* Task brief:
Repeat the records below word for word, beginning at the line containing "What do you see at coordinates (409, 779)" and ending at the line containing "(1878, 774).", both included.

** Start Records for this task **

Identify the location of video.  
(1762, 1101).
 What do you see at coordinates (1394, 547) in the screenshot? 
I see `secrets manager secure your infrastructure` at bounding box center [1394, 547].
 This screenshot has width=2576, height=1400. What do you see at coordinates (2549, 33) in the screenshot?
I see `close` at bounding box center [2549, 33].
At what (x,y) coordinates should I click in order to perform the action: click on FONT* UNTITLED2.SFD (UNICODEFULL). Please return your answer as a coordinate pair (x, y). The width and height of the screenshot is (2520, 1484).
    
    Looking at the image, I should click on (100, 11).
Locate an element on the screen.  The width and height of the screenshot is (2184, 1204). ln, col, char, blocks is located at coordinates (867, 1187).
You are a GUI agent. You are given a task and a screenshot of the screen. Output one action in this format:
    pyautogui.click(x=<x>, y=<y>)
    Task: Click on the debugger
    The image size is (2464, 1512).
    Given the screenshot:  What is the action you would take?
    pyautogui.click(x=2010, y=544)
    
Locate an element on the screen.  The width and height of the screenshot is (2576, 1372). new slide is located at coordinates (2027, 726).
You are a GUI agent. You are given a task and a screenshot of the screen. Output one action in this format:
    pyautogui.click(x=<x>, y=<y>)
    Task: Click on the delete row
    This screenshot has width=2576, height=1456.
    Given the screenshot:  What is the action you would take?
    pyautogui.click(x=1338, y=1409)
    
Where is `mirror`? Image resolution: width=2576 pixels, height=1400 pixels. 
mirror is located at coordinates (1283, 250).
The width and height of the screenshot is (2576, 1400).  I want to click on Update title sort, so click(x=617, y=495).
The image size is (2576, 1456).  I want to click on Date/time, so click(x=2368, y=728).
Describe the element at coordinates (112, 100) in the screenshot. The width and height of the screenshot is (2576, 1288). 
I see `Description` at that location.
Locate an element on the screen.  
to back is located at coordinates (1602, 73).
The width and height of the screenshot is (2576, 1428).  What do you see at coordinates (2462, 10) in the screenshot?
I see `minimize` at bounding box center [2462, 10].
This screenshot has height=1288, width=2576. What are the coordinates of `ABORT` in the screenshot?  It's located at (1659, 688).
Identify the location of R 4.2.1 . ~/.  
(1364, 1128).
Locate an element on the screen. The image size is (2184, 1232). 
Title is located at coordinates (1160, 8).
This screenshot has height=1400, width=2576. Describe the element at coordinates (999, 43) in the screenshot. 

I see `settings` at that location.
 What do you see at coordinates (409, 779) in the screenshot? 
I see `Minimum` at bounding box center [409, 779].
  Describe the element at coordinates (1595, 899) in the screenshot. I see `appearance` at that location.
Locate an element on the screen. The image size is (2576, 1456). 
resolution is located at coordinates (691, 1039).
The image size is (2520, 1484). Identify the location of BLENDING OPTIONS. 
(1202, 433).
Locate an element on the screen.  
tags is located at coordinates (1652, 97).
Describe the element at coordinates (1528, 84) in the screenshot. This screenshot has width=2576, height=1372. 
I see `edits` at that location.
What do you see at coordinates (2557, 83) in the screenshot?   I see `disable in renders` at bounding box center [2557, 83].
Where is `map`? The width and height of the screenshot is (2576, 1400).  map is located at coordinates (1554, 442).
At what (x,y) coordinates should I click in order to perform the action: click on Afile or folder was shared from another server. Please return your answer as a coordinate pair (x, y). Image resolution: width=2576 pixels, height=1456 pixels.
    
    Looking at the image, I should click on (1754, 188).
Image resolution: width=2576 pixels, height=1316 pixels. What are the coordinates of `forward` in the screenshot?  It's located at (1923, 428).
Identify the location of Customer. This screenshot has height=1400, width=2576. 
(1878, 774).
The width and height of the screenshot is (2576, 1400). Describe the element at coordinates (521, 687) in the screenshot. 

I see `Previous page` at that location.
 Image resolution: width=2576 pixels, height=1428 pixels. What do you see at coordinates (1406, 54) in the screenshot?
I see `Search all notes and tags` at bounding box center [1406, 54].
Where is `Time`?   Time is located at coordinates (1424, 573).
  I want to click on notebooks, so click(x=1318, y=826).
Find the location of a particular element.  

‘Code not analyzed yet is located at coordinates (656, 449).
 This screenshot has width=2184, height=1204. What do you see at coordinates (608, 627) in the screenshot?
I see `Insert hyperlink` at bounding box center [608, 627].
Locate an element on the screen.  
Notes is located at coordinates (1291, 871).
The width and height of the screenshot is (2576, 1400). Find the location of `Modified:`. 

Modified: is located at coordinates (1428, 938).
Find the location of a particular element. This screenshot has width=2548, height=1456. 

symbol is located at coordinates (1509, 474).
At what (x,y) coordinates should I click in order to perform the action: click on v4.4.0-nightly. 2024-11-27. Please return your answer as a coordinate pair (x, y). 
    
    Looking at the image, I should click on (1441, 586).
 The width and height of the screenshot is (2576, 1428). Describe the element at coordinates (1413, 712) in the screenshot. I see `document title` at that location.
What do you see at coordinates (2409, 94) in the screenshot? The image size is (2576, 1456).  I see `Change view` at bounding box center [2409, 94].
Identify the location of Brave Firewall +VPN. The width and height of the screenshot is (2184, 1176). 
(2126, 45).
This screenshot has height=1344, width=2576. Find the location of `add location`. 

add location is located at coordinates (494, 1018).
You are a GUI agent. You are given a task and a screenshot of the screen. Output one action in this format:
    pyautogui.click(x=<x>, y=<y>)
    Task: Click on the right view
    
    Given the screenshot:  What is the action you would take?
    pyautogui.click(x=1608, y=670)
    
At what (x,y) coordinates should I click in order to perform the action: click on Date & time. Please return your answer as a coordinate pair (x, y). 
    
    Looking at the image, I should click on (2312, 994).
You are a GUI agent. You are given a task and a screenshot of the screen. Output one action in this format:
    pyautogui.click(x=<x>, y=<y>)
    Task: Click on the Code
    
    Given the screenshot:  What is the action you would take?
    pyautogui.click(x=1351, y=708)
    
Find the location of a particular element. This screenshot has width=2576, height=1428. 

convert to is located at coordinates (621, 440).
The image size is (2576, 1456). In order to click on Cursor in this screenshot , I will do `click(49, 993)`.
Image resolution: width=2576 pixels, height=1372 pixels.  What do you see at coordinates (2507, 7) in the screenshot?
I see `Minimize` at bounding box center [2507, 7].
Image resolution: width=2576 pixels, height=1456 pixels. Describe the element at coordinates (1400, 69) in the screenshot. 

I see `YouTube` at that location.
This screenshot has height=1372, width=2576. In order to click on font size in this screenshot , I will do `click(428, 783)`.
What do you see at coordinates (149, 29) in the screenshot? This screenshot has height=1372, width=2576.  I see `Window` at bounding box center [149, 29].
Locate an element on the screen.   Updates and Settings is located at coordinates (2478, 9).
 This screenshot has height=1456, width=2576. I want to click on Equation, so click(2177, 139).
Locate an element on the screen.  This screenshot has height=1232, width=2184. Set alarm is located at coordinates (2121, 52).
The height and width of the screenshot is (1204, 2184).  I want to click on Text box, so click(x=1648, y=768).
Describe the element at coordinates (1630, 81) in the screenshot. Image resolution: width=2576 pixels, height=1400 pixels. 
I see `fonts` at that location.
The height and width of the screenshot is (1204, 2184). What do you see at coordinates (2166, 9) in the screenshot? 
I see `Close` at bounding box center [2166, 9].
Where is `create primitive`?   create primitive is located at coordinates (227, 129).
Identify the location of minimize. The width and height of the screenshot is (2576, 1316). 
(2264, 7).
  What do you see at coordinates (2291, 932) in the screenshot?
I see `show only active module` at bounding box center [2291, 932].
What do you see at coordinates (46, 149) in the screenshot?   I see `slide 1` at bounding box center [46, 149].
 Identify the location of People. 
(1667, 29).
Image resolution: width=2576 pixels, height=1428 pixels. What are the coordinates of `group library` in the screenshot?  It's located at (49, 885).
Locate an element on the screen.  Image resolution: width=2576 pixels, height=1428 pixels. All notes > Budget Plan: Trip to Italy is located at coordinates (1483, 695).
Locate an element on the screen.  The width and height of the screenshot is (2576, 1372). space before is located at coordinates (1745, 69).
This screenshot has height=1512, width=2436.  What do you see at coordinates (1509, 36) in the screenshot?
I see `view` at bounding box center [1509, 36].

** End Records for this task **

* Solved problem:
 What do you see at coordinates (409, 779) in the screenshot? 
I see `Minimum` at bounding box center [409, 779].
  Describe the element at coordinates (1595, 899) in the screenshot. I see `appearance` at that location.
Locate an element on the screen. The image size is (2576, 1456). 
resolution is located at coordinates (691, 1039).
The image size is (2520, 1484). Identify the location of BLENDING OPTIONS. 
(1202, 433).
Locate an element on the screen.  
tags is located at coordinates (1652, 97).
Describe the element at coordinates (1528, 84) in the screenshot. This screenshot has width=2576, height=1372. 
I see `edits` at that location.
What do you see at coordinates (2557, 83) in the screenshot?   I see `disable in renders` at bounding box center [2557, 83].
Where is `map`? The width and height of the screenshot is (2576, 1400).  map is located at coordinates (1554, 442).
At what (x,y) coordinates should I click in order to perform the action: click on Afile or folder was shared from another server. Please return your answer as a coordinate pair (x, y). Image resolution: width=2576 pixels, height=1456 pixels.
    
    Looking at the image, I should click on (1754, 188).
Image resolution: width=2576 pixels, height=1316 pixels. What are the coordinates of `forward` in the screenshot?  It's located at (1923, 428).
Identify the location of Customer. This screenshot has height=1400, width=2576. 
(1878, 774).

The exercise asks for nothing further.